Developed by: Seth Rogan, Sam Catlin, Evan Goldberg
Starring: Dominic Cooper, Ruth Negga, Joe Gilgun
Air Date: 13th June

There’s something definite about having a theme tune and screen titles that announces a show as being truly past the pilot phase. After two killer (excuse the pun) episodes, Preacher has earned its titles and nestled itself into the preliminary 5 star territory of Amazon Prime. In the latest episode, “The Possibilities”, the set-up seems to have been concluded for the most part and the themes from the opener are finally beginning to be explored. Jesse, with an excited Cassidy, explores his new powers, unwitting of the two men who return to track him this episode. The show shifts its focus away from Jesse a little too, regaling some of the missing background on Tulip. The mystery behind Tulip is steadily building and heading towards something impressive, so long as the show maintains the delicate balance between mystery and revelation. While there are fewer moments in the episode that one can point to as particularly special, the episode feels more narratively sound and a little less sporadic.

Certainly, this episode is more settled. After the initial confusions and introductions in the preceding episodes, “The Possibilities” feels more stable. Instead of hitting the audience hard with violent set pieces and unanswered questions, the third episode pulls on the reins a little, slowing the show down to a less breakneck pace. That’s not to say that the episode feels overdrawn in the slightest, to the contrary it feels all too short, but the narrative slows to bring us some much needed exposition. Many of the mysteries we’ve been facing have the beginnings of an explanation in this episode. While some of these answers are a little vague, there’s the definite lines of story being drawn here and it’s gratifying to see that the show will be drawing some of these together to satisfying ends.

It’s becoming very clear that the defining feature of this show is balance. The writers have to be given credit for their understanding of it because the whole show rests upon a very small margin of error. Too dark and it becomes commonplace, another dark supernatural show in the vein of The Walking Dead or Fox’s new Outcast. Too light-hearted and it becomes a parody of itself. Everything in Preacher is finely balanced and, so far, it’s working out. The script is evidently counterbalanced in its mix of dark comedy and drama, but everything that makes up the show follows suit. The catchy soundtrack (harmonicas and gospel galore here) adds levity to what could otherwise be silent, brooding moments. The bipolar cinematography is at once glaringly bright, with sun-saturated scenes that make us squint in the Southern sunshine, before dropping us back into the shadows of churches and moonlit graveyards. But even in the darkest interiors, the sun is almost always visible, scorching through a window (much to Cassidy’s dismay). I could make an allegorical reference to the characters but the show makes it very clear: Where there is darkness, there is always light and vice versa. We see that nicely summed up towards the end of this week’s episode, in which we get another glimpse of Jesse’s dark side, but also get the pleasure to see his light shine through too. The conflict within his character is going to be an integral piece of this show’s soul, so it’s comforting to know that it is in Dominic Cooper’s capable hands.

window cinematography

Dominic Cooper as Jesse Custer; Preacher _ Season 1, Gallery - Photo Credit: Lewis Jacobs/AMC

Dominic Cooper as Jesse Custer; Preacher _ Season 1, Gallery – Photo Credit: Lewis Jacobs/AMC

There are a few eyebrow raising coincidences in this episode which, regardless of otherwise intriguing storytelling, feel like clumsy problem solving. It’s quite hard to imagine that anyone was expecting Donnie’s convenient appearance at the end of the episode and it’s easy to pass it off as a bit of a get-of-jail-free card. But it allowed for some interesting character exploration and progression that makes it (almost) forgivable but, of course, one has to hope that other story lines are more satisfying in their conclusions. Although, it served to make a valuable point about Jesse’s priorities and sets up his standpoint for the foreseeable future, so one can perhaps excuse the minor slip in nuance for now.

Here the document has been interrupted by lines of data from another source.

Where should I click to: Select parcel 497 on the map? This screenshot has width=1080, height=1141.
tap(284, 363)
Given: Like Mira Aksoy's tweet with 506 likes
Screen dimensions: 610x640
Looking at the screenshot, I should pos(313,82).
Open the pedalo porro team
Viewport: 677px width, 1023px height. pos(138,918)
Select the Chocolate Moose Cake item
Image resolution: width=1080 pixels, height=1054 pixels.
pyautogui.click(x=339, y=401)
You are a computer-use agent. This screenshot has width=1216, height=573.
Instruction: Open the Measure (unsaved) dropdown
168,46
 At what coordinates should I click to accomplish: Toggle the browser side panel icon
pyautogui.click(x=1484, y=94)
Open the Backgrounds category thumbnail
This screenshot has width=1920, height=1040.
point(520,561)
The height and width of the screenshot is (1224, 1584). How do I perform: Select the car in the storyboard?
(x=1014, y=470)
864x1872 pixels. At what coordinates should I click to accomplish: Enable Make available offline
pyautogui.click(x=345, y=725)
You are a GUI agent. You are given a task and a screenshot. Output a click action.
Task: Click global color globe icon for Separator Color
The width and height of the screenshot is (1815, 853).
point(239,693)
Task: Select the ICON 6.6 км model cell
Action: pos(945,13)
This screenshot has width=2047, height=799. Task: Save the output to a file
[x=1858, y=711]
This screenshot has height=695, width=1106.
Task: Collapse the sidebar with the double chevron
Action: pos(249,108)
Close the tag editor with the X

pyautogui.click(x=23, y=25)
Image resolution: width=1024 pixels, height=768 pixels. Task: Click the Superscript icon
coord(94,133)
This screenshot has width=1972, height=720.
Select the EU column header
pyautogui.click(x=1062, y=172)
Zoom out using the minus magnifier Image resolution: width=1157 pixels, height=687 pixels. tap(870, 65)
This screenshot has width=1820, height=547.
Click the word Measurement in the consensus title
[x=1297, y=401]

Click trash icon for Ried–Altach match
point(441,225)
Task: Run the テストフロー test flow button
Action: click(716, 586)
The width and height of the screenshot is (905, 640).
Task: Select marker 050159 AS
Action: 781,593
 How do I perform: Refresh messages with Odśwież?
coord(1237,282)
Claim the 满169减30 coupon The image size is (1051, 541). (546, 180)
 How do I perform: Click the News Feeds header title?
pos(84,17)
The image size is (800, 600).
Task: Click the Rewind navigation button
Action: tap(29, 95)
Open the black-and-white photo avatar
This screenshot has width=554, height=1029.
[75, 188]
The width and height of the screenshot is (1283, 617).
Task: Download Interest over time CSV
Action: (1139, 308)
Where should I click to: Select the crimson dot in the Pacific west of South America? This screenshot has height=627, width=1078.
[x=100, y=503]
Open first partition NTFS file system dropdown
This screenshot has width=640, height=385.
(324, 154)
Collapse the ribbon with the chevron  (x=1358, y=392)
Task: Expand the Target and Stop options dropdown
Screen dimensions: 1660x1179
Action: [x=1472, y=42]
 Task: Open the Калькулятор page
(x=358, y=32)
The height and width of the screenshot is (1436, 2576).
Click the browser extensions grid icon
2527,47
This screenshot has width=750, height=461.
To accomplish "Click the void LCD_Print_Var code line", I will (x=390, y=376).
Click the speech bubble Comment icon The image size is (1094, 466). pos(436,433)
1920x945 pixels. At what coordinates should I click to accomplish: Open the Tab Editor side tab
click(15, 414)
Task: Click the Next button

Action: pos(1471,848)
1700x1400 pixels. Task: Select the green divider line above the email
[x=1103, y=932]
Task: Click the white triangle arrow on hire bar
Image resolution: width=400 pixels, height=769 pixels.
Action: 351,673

With Tulip thrown for a loop and Cassidy being in the unusual position of having clarity on Jesse’s situation (and will most likely be sharing the information with his new “best mate” next week), we’re obviously expecting some more answers in the coming episodes, particularly in terms of Tulip’s grudge against Carlos and the two angels following Jesse. While this episode did have the feel of an expositive filler at points, it’s a necessary catch-up for the audience and a still thoroughly enjoyable watch.